DARFUR: Child refugees being sold to militias

In Arabic 

[6 June 2008] - Thousands of child refugees from Darfur, some as young as nine, are being abducted and sold to warring militias as child soldiers, a British human rights group has reported.

The organisation, Waging Peace, has filmed testimony in refugee camps in eastern Chad, describing how children, mostly boys between nine and 15, have been forcibly taken from their families by camp leaders, who are then trafficking them to militias.

The report singles out the Darfur rebel group fighting the Khartoum government, the Justice and Equality Movement, as the main offender. But it says a variety of groups, including the Chadian army and opposing rebels, are also involved.

"This recruitment is taking place every day, in full view of the CNAR [Chadian government body in charge of refugees] and Chadian armed forces, who turn a blind eye to what is going on, and despite the presence of EU troops," the report says.

The EU force in Chad, Eufor, will be made up of more than 4,000 troops, half of them French, and is due to be fully deployed by next month. Waging Peace is calling on the force, led by an Irish lieutenant general, Patrick Nash, to protect the refugee camps from the militias and to help stop the trafficking.

Louise Roland-Gosselin, the head of Waging Peace, said: "The deployment of the EU force means there is supposed to be security in the camps, but it hasn't come true. People feel deceived."

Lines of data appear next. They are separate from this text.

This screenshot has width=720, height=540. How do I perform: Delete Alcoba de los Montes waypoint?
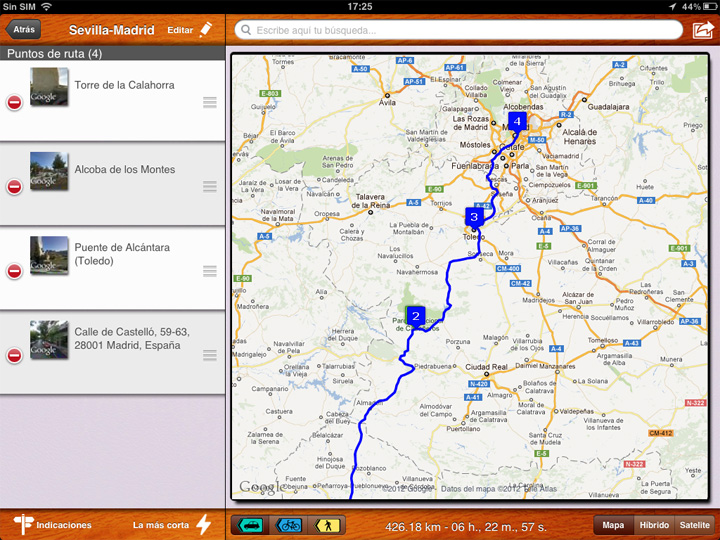[x=14, y=186]
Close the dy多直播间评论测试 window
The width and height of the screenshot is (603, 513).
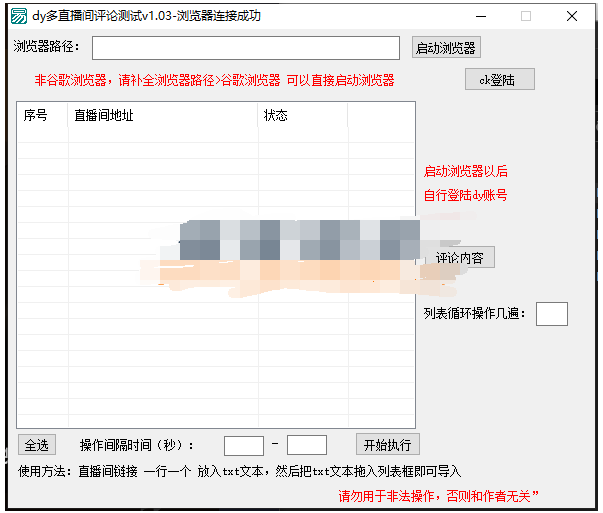click(x=572, y=16)
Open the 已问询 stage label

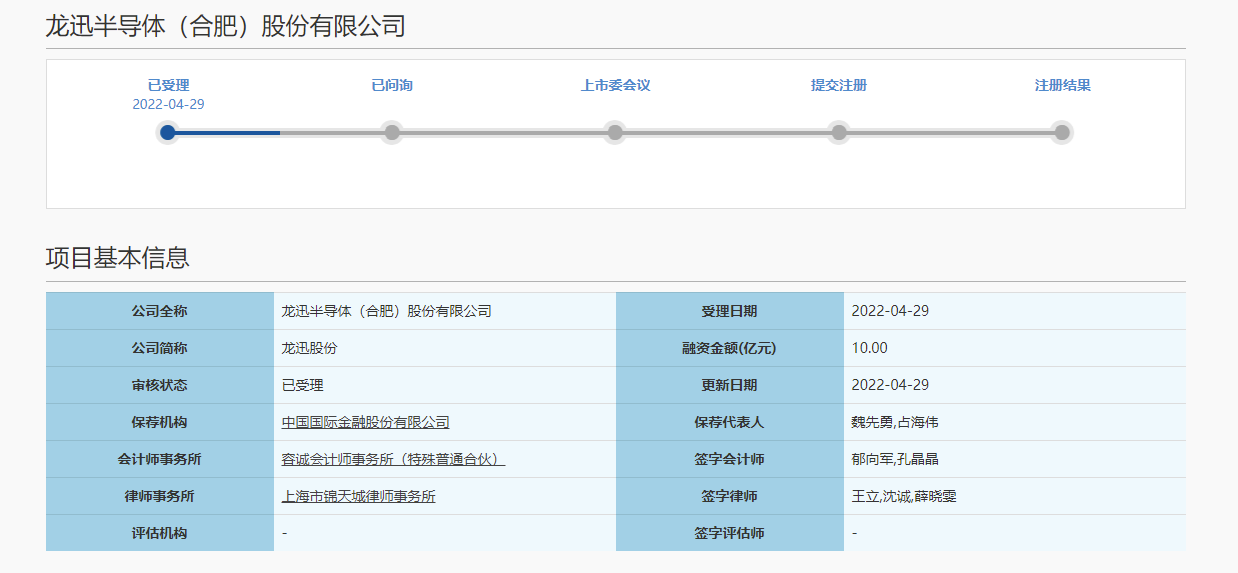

Roland-Gosselin said it was impossible to know how many children were being abducted, but the UN estimated last year that between 7,000 and 10,000 child soldiers had been forcibly recruited in Chad, where more than 250,000 refugees from Darfur are in camps. She said the problem had worsened since then, despite attempts by UN agencies and aid groups to negotiate an end to trafficking.

One of the refugee leaders opposed to the practice told Waging Peace: "Now it's worse, it's not only aggressive but worse ... They are selling anybody, you know, the boys from nine to 15 in the camp they are just selling them."

He accused other senior men in the camp of being involved in the trade.

Another refugee leader told Waging Peace: "We are very concerned about the future of our children who have survived the killing in Darfur. We want them to study and have a future. We don't want them to join the fighters and become useless."

Serge Male, the head of the UN's refugee agency UNHCR in Chad, said: "For a good while we have been trying to call attention to child recruitment in the camps, both forced and voluntary. We definitely condemn this and we are dealing with the Chadian authorities, the UN agencies and all the parties who have something to do with this."

The report says that, in part because of their role in kidnapping, the Justice and Equality Movement rebels are losing support among the Darfuri refugees in the camp. Efforts to negotiate a peace deal between the rebel groups and the Khartoum government have faltered because the rebel side has splintered and the government has pursued an aerial bombing campaign against rebel strongholds.